Dear New Blood

You don’t need me, I know, here on this podium with my poem. You hunched
in the back of the room, tilted in your lean reservation lean. You ho-hum your
gaze out the window toward some other sky.

Dear new blood, dear holy dear fully mixed up mixed down mixed in and out
blood, go ahead and kick the shit, kiss the shit from my ears. I swear I swear
I’ll listen. Stutter at stutter at me you uptown weed you thorn you petal, aim
my old flowered face at the sky.

I know you don’t need me, here on this podium with my poem. You pressed
flat to the wall, shoulders cocked, loaded for makwa, for old growlers like me.
You yawn your glance out the window at the tempting sky.

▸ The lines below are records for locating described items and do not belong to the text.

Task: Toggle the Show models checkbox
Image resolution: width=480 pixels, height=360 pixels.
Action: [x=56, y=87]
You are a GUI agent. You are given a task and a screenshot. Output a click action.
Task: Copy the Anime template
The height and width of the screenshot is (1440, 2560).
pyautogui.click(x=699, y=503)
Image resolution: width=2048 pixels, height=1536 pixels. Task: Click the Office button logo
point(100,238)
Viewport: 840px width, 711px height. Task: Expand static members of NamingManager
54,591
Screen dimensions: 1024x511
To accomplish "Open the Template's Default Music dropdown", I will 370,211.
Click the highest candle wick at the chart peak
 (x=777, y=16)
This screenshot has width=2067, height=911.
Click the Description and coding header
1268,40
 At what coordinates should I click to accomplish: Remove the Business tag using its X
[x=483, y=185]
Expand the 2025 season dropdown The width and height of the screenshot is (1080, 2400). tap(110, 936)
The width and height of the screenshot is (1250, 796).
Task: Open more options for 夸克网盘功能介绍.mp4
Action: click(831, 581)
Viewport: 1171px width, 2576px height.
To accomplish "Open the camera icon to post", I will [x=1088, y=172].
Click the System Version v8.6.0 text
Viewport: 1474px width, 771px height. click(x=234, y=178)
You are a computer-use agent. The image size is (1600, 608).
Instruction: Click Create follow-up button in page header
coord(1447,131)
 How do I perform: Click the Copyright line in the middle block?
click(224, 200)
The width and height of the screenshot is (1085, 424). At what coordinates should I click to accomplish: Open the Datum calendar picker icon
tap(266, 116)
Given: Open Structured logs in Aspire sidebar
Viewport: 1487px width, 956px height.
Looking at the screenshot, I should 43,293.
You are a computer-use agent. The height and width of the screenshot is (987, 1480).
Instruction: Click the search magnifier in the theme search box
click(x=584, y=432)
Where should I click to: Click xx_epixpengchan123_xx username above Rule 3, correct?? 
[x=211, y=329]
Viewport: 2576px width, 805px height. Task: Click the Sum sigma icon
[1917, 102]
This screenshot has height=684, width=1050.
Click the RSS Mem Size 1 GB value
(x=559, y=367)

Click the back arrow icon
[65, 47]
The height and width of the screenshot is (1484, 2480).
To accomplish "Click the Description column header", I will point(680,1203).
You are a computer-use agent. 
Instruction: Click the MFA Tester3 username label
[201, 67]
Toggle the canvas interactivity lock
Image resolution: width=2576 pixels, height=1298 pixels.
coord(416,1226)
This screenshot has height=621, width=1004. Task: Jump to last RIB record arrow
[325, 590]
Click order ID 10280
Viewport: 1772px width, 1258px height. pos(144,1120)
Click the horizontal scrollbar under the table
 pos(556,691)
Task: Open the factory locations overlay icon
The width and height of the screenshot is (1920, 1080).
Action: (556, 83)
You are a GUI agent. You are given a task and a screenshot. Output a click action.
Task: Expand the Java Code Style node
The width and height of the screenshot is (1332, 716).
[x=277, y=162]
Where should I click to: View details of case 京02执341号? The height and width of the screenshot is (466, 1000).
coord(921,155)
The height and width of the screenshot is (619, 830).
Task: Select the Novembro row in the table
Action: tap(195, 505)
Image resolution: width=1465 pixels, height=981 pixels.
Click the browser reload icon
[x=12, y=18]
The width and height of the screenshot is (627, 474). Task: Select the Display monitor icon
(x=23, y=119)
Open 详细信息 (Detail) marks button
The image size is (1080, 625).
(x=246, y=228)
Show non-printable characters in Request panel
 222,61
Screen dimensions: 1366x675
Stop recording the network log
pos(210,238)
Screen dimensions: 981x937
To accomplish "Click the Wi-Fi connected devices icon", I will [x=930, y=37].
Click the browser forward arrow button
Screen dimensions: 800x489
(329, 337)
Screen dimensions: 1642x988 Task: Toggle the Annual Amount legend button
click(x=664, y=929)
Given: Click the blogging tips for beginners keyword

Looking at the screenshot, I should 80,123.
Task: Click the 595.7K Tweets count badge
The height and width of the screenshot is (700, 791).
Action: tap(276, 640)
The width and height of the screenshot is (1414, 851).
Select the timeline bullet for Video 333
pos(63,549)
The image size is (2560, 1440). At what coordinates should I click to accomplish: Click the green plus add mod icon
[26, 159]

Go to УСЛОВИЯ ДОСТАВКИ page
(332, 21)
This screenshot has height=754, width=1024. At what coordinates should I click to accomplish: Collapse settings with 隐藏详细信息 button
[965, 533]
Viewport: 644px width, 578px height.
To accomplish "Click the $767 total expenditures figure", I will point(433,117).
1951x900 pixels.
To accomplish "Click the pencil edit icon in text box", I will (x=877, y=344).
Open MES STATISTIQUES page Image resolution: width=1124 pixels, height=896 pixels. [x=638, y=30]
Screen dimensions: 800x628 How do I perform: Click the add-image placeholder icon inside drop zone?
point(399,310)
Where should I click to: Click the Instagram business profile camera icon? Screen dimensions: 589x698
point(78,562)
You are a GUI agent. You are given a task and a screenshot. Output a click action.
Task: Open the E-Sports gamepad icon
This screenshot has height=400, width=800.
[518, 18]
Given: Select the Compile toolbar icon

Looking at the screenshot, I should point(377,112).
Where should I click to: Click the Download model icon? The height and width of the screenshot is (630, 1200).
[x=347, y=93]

Wake me. Bang my dead drum drum, clang clang my anvil my bell. Shout me
hush me your song, your shiny impossible, your long wounded song. Tell me
everything you know, you don’t. Tell me, do you feel conquered and
occupied? Maybe I’ve forgotten. Sing it plain, has America ever been America
to you, let you be you in your own sky?

Sing deep Chaco, deep Minneapolis, deep Standing Rock, deep Oakland and
LA. Sing deep Red Cliff, sing Chicago, deep Acoma, deep Pine Ridge and
Tahlequah. Sing and mourn. I think you, too, were born with broken heart.
Rise. Smash your un-American throat against the edge of the reddening sky.